Since the cost of a phone call these days is a few cents, and the potential saving to the US and the governments of the rest of the world would probably approach $10 billion, not even counting the economic loss from bird flu panic if the flu is detected in the US, let alone the lives of birds around the world currently threatened with execution though suffocation or being burned alive, and not to mention the dispiriting prospect of chicken off the menu of all but the most expensive restaurants, we hope that it will be made.

Of course, if Anthony Fauci wishes to send even a fraction of this saving our way, we will not be embarrassed.

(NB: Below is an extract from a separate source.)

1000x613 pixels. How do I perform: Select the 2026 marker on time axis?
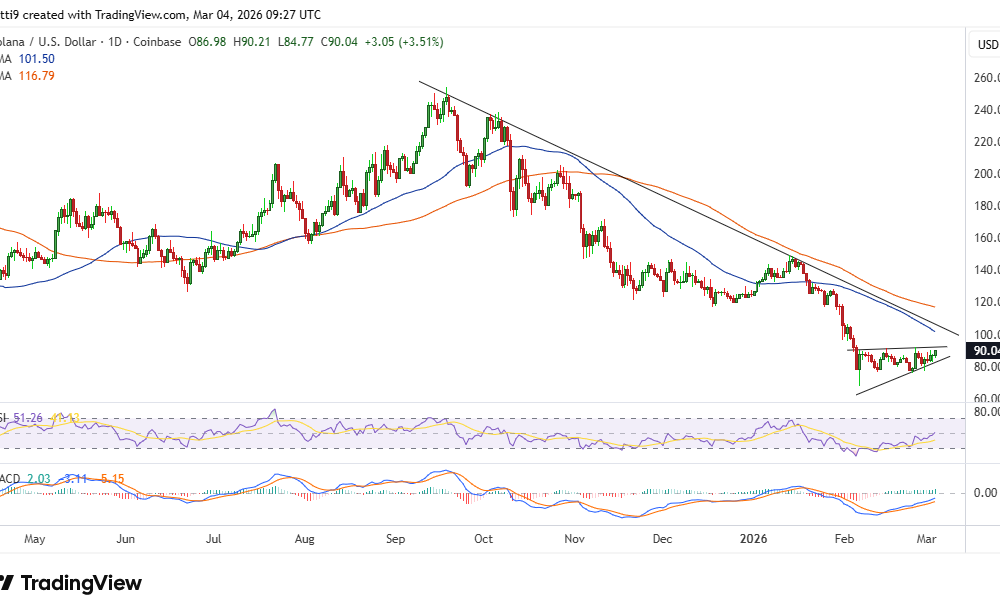point(750,539)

One Response to “Times falls short on Bird Flu, unaware of scientific literature”

  1. Robert Houston Says:

    You’re right, Truthseeker. The NY Times for all its verbiage has missed the main discoveries regarding avian flu. Its website allows one to search at once all 207 articles they’ve ever published on the subject. None of these articles mentions “cytokine”, “TNF”, or “vitamin.”

    Yet the major finding from the foremost avian flu research center in the world is that the H5N1 virus is distinguished from milder flu viruses by its ability to hyperinduce the production of tumor necrosis factor (TNF) and other proinflammatory cytokines in the cells of the immune system, particularly the macrophages. This discovery, from the University of Hong Kong Dept. of Microbiology, was extended last August to specify the main mechanisms (1). Meanwhile, in nearby Taiwan, government scientists reported at about the same time that the main metabolite of vitamin A “could reduce…TNF-a production” and that “vitamin A may protect…patients from proinflammatory cytokine-mediated damage” (2). These findings were reported exclusively by Truthseeker last November (click HERE for his world scoop).

    The ability of vitamin A to inhibit TNF in macrophages had long been known. Researchers at M.D. Anderson Cancer Center reported in 1994 that the major vitamin A metabolite “almost completely inhibited the production of TNF by macrophages” (3).

    The Harvard review of Vitamin A mentioned above does not cite any of these studies but does review a number of other studies showing that vitamin A inhibits TNF (see section on Monocytes and Macrophages). It also references a clinical trial from Norway, which found that vitamin A supplementation at 6500 units a day (slightly above the daily requirement) resulted in “a significant decrease in TNF-a levels” – actually cutting them in half (4). Significant inhibition of TNF was also found in clinical trials of vitamin A (and other antioxidant vitamins) conducted in Italy (5) and Greece (6).

    1. D. Lee et al. Hyperinduction of tumor necrosis factor alpha expression in response to avian influenza virus H5N1. J. Virol. 79:10147-54, Aug. 2005.

    2. L. Ho et al. Retinoic acid blocks pro-inflammatory cytokine-induced matrix metalloproteinase production… Biochem. Pharmac. 70:200-8, 2005.

    3. K. Mehta et al. Inhibition by all-trans-retinoic acid of tumor necrosis factor and nitric oxide production by peritoneal macrophages. J. Leukoc. Biol. 44:336-42, 1994.

    4. P. Aukrust et al. Decreased vitamin A levels in common variable immunodeficiency. Eur. J. Clin. Inv. 30:252-259, 2000.

    5. G. Mantovani et al. Reactive oxygen species, antioxidant mechanisms and serum cytokine levels in cancer patients: impact of an antioxidant treatment. J. Cell. Mol. Med. 6:507-82, 2002.

    6. T. Vassilakopoulos et al. Antioxidants attenuate the plasma cytokine response to exercise in humans. J. Appl. Physiol. 94:1025-32, 2003.